The kookaburra was just the beginning. On that same day, I saw galahs and white cockatoos and rainbow lorikeets, all of them loud, colorful, chaotic. It was overwhelming in the best way. But the bird that really stayed with me was the black cockatoo.
I’d been living in Sydney for over a year when I finally saw one. I was on a field job northwest of the city, and I heard them before I saw them, a deep, creaking call that echoed across the bush. Then they appeared: dozens of them, huge and dark, their wingbeats revealing flashes of orange-red and pale yellow against the sky.

A coworker told me that in Aboriginal culture, spotting a Black Cockatoo is considered a good omen.
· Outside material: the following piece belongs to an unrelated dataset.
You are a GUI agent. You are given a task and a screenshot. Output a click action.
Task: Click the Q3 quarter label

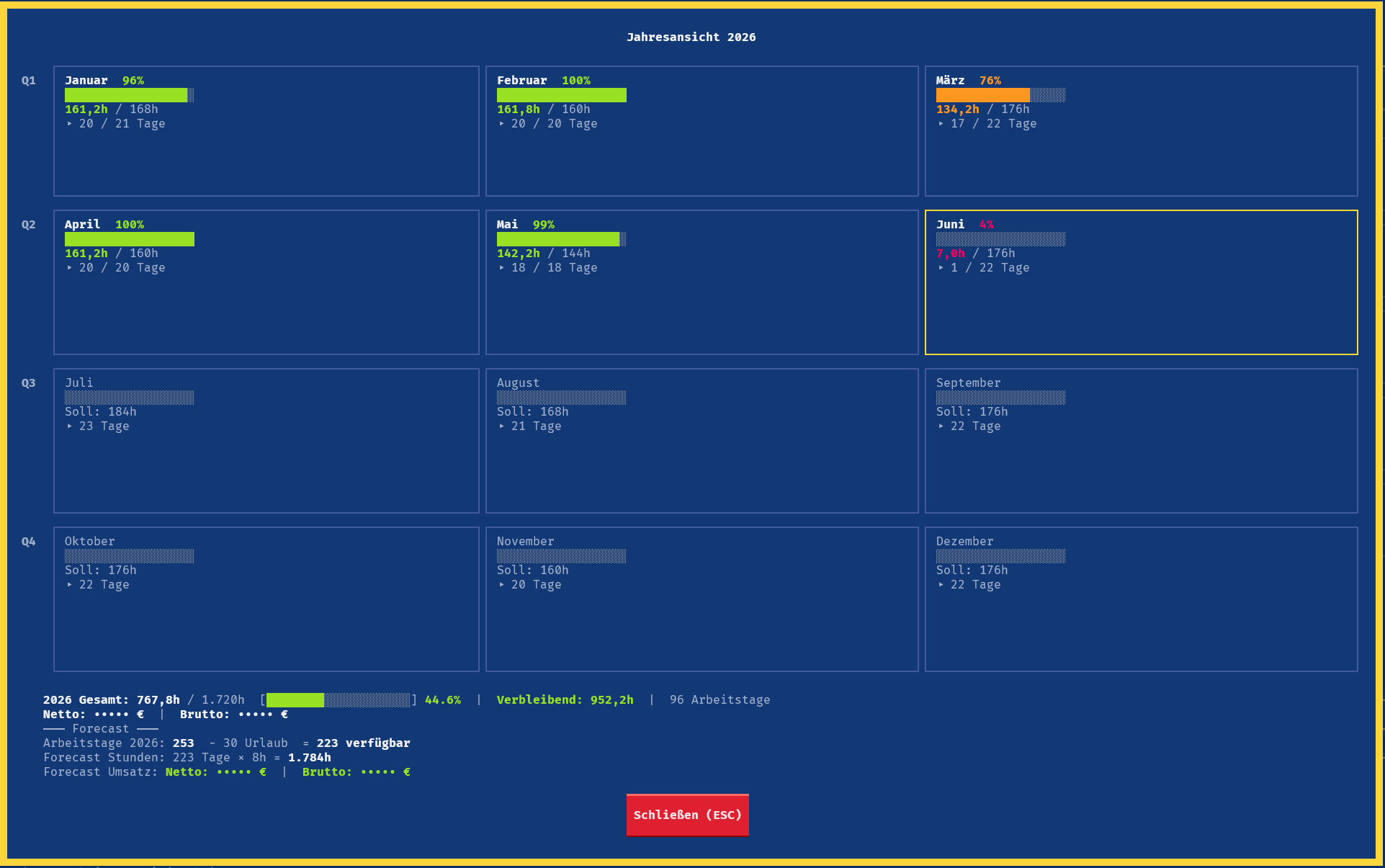point(29,383)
I didn’t know if that was true for me, but I watched them in awe anyway. There was something about their size, their presence, their noise; they felt ancient. Powerful. Like they’d been here long before I showed up and would be here long after I left.
Later, I spent three months in Western Australia. Black cockatoos — Carnaby’s Cockatoos, specifically — became regular sights. They’d feed noisily in banksia woodlands and pine plantations, tearing apart cones with their massive beaks. I saw them in the suburbs, too, just flying overhead like it was nothing.
Every time I spotted one, I felt grateful. Not in a sentimental way. Just… grateful. That they were still here. That I got to see them.
These birds depend on the landscapes they inhabit. They need old trees, specific food sources, safe places to nest. And those things are disappearing. But they’re still here. Still feeding. Still calling. Still showing up.
Just like me, I guess.
Migration as a Natural Right
I never set out to be a nomad. I never planned to care about birds. But the more I moved, the more I noticed: birds do this too. They migrate. They adapt. They show up in places that don’t “belong” to them and make it work anyway.
A condor learning to fly again in the mountains of Baja California. Blue tits navigating fear in a Swedish winter. Black cockatoos surviving in fragmented Australian bushland. They’re all just trying to live, to find food, to keep going.
Migration isn’t just for birds. It’s a natural right, a way of being alive that doesn’t require permission or permanence. You land. You learn. You adapt. You move. And if you pay attention, the birds will teach you how.
I’ve lived in Mexico, Sweden, Australia. I’ve studied fungi, biochemistry, plants, marine life. But it was birds, those background creatures I once ignored, that taught me the most important lesson: you don’t have to stay in one place to belong. Home is wherever the people you love are. Home is wherever you go, if you feel whole.